Motorcycles which are air-oil cooled or air-cooled (i.e. - don't use a
secondary water cooling method to reduce heat), are a different story, and in these engines it
can be extremely important that you use an oil with a higher flash point
for the health of your engine. Additionally, any motorcycle engine that
experiences certain extremely high-thermal-stress conditions, including racing,
extended operations at temps above 95°F, and going from long-haul high speed
interstate riding to getting caught in stop-n-go traffic (traffic jams or streetlight-to-street
light city traffic) may need and can really benefit from higher flash point oils.
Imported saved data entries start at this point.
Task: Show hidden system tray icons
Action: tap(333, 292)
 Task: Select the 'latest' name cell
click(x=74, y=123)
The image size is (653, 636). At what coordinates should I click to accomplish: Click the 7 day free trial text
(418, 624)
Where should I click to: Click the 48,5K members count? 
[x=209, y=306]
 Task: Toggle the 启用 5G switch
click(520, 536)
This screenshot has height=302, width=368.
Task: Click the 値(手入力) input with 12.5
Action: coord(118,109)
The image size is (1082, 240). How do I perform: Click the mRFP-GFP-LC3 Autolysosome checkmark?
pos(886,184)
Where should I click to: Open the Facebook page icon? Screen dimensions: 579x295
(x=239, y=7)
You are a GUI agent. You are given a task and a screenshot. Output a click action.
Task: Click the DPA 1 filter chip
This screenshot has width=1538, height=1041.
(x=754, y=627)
Some comparison Flash-point values for fresh oils:
Castrol R4 (5W40/USA) - 406°F (208°C)
Castrol ACT/Evo (10W40/USA) - 390°F (199°C)
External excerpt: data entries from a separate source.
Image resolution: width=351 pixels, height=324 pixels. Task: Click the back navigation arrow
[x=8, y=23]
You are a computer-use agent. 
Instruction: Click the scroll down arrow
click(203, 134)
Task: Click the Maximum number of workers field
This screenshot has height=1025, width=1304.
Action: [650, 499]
Castrol GPS (10W40/USA) - 410°F (210°C)
Castrol GPS (20W50/USA) - 414°F (212°C)
Amsoil Synthetic Motorcycle 10W40 - 453°F (230°C)
Amsoil Synthetic Motorcycle 20W50 - 449°F (232°C)
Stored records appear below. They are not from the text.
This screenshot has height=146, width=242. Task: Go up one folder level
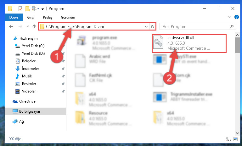pos(34,26)
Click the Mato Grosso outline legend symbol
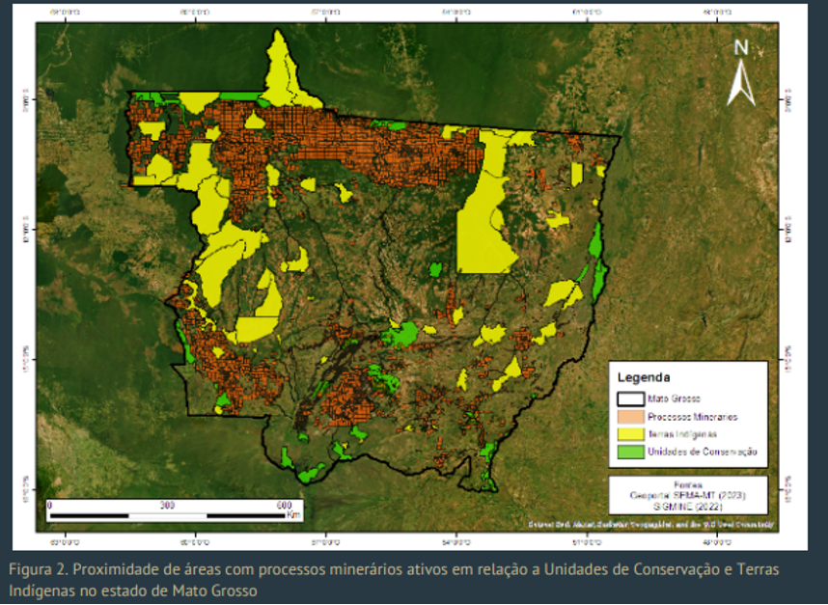The width and height of the screenshot is (828, 605). 629,399
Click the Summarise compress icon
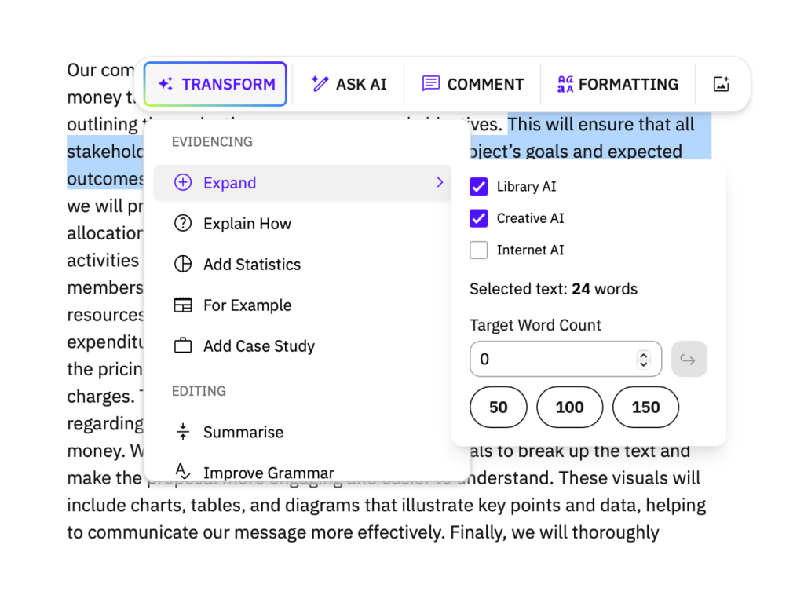The image size is (804, 603). coord(183,432)
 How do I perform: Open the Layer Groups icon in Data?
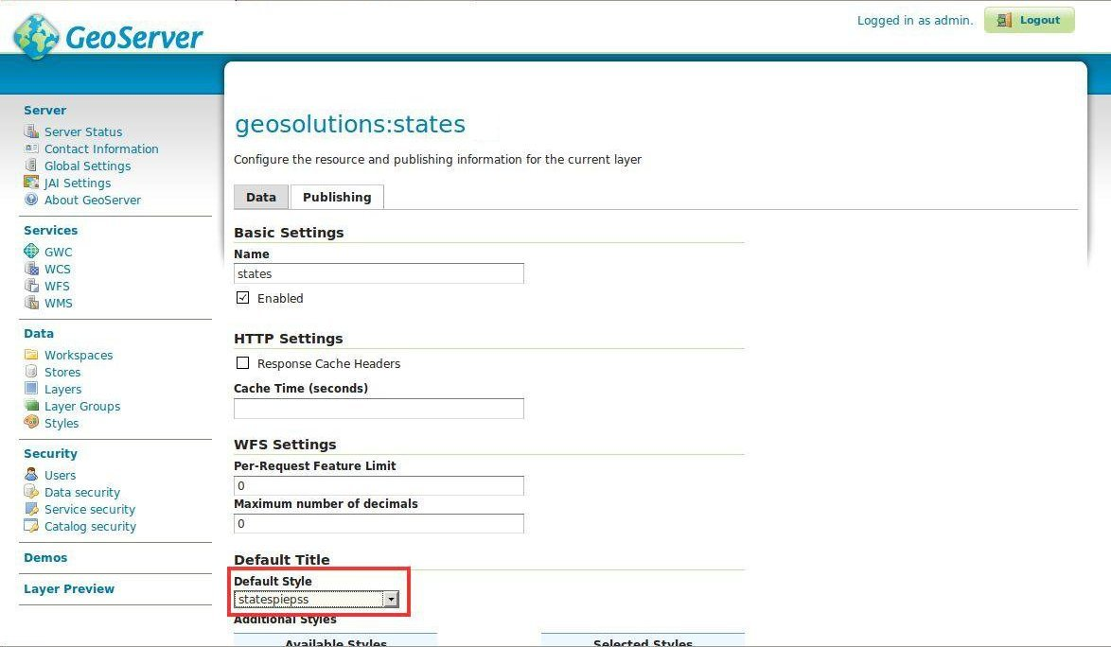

Mobil 1 MX4T (10w40/USA) - 487°F (253°C)
Mobil 1 VTwin (20w50/USA) - 518°F (270°C)
All major motor oils (motorcycle motor oils included), contain some
degree of additives designed to help reduce (primarily) viscosity
breakdown, by reducing or eliminating as many possible causes as is
cost-effectively feasible. The major additives include Zinc, Phosphorus,
Magnesium, Calcium, Boron. Additionally, various chemicals are added to
operate as detergents, which help ensure contaminants stay suspended in
the oil rather than adhering to surfaces. Then they often toss in
something designed to help ensure oil seals stay healthy and swollen (so
you don't get oil leaks). Plus they toss in some anti-foaming agents (to
keep the oil from frothing as it's churned).
And then some manufacturers also add graphite, teflon (PFTE),
and/or molybdenum as an anti-wear agent, NONE OF WHICH (graphite/PFTE/Moly)
ARE RECOMMENDED FOR WET-CLUTCH MOTORCYCLES; these last chemicals are also
contained in many of the off-the-shelf oil additive packages like DuraLife and
- Zinc and Phosphorus -- the two primary metal anti-wear additives.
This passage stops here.